#### [Provided text]
Nora Eckert, The Wall Street Journal
Sri Lanka
The nation of Sri Lanka is in turmoil after the resignation of its prime minister and a serious debt problem. Sri Lanka’s fiscal fortunes were wracked by the pandemic, as the country relies on tourism — which generated $4 billion in 2018 — but tourism pretty much evaporated during the pandemic. The fiscal and governmental crisis and subsequent fuel and food shortages have only made matters worse: The expectation was that Sri Lanka would make about $2 billion this year from tourism, but arrivals bottomed out in April. While tourism generated $626 million from January to April, arrivals in April collapsed to 62,980 visitors compared to 106,500 in March, and the Tourist Hotels Association of Sri Lanka said that 80 percent of bookings have been cancelled.

#### [Supplied entries]

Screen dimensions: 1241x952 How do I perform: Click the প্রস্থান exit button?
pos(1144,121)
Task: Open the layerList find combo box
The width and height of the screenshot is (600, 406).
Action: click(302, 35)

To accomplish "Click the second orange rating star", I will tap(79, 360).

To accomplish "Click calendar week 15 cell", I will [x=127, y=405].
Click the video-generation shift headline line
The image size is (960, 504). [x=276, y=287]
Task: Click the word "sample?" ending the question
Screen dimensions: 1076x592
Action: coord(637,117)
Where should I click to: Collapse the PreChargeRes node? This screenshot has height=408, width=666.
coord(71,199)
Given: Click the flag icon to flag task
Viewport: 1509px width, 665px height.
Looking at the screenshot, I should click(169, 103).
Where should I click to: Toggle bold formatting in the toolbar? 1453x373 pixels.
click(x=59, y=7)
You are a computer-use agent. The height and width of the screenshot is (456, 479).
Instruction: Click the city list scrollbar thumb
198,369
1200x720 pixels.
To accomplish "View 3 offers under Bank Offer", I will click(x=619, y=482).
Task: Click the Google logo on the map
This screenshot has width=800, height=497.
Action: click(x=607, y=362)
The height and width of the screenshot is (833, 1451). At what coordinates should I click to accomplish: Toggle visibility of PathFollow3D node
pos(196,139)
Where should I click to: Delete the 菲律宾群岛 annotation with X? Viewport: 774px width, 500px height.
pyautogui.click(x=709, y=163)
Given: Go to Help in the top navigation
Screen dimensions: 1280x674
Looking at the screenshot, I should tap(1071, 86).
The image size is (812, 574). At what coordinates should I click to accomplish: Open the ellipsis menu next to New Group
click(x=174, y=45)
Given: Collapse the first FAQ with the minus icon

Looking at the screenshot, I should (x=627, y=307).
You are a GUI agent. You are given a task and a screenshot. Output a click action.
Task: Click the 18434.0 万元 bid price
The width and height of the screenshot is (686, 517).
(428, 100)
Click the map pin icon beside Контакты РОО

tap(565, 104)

#### [Activities]
1. From the Sri Lanka passage, return the stretch from "Nora Eckert, The" through "have been cancelled.", copied word for word.
2. Answer these questions using the Sri Lanka passage.
(a) How much money did tourism generate for Sri Lanka in 2018?
(b) How many visitors arrived in Sri Lanka in April?
(c) What percentage of bookings does the Tourist Hotels Association of Sri Lanka say have been cancelled?

#### [Expected outputs]
1.
Nora Eckert, The Wall Street Journal
Sri Lanka
The nation of Sri Lanka is in turmoil after the resignation of its prime minister and a serious debt problem. Sri Lanka’s fiscal fortunes were wracked by the pandemic, as the country relies on tourism — which generated $4 billion in 2018 — but tourism pretty much evaporated during the pandemic. The fiscal and governmental crisis and subsequent fuel and food shortages have only made matters worse: The expectation was that Sri Lanka would make about $2 billion this year from tourism, but arrivals bottomed out in April. While tourism generated $626 million from January to April, arrivals in April collapsed to 62,980 visitors compared to 106,500 in March, and the Tourist Hotels Association of Sri Lanka said that 80 percent of bookings have been cancelled.

2.
(a) $4 billion
(b) 62,980
(c) 80 percent